▶ _LISTA DE TAREFAS_
**A)** Repita literalmente o trecho do texto sobre censura e música popular que vai de "Não vou torrar" a "me parecem perdidas.".
**B)** De acordo com o texto sobre censura e música popular, que gênero musical se tornou objeto de perseguição policial desde o início do século XX?
**C)** Prossiga o texto sobre censura e música popular a partir da última frase apresentada.

▶ _TEXTO FORNECIDO_
Não vou torrar meu latim
inutilmente em minúcias sobre a relação entre censura e música popular no
século passado. Desde o início do século XX diversas práticas foram
criminalizadas no código penal que tornaram o samba objeto de perseguição
policial. No Estado Novo e na Ditadura Civil-Militar de 1964, vivenciamos a censura
de textos, quadrinhas, canções, cordéis, peças de teatro e etc.. Retomar cada
um destes casos pouco adiantaria. Dentre as muitas lições do último século,
estas também me parecem perdidas.

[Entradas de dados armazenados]
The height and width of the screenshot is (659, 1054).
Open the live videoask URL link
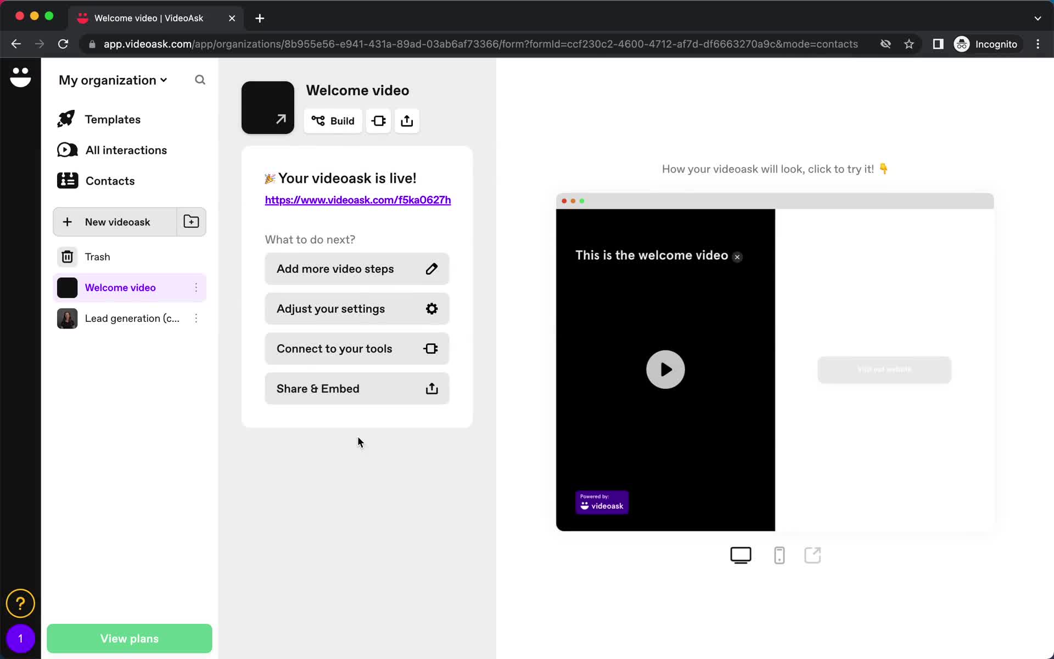(x=358, y=199)
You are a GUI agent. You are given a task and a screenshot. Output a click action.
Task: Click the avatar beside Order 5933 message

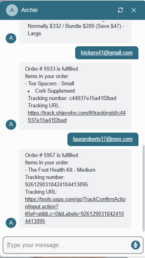coord(11,124)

▶ _RESPOSTAS ESCRITAS_
**A)**
Não vou torrar meu latim
inutilmente em minúcias sobre a relação entre censura e música popular no
século passado. Desde o início do século XX diversas práticas foram
criminalizadas no código penal que tornaram o samba objeto de perseguição
policial. No Estado Novo e na Ditadura Civil-Militar de 1964, vivenciamos a censura
de textos, quadrinhas, canções, cordéis, peças de teatro e etc.. Retomar cada
um destes casos pouco adiantaria. Dentre as muitas lições do último século,
estas também me parecem perdidas.

**B)** O samba.

**C)**
Ainda assim me causa espécie. Fazendo
uma síntese bastante rasa da literatura sociológica e psicanalítica do século
passado sobre o autoritarismo e suas vertentes, primeiramente arrisco ressaltar
o traço narcísico infantil presente neste tipo de proposta. Irei tentar resumir
na perspectiva do pequeno narcisista: ora, o que eu ou meu grupo social
consideramos ruim deve ser banido apriori, a despeito do significado que outros
agentes sociais possam atribuir para o mesmo objeto ou manifestação
sócio-cultural. Há nosso ideal de bom gosto e seguimos arrogantes e
auto-centrados acreditando que o mundo deve ser nossa imagem e semelhança. São
sujeitos intelectualmente incapazes de compreender a pluralidade de nossa
sociedade. O único recado que eu poderia dar para estas demonstrações?
Funkem-se!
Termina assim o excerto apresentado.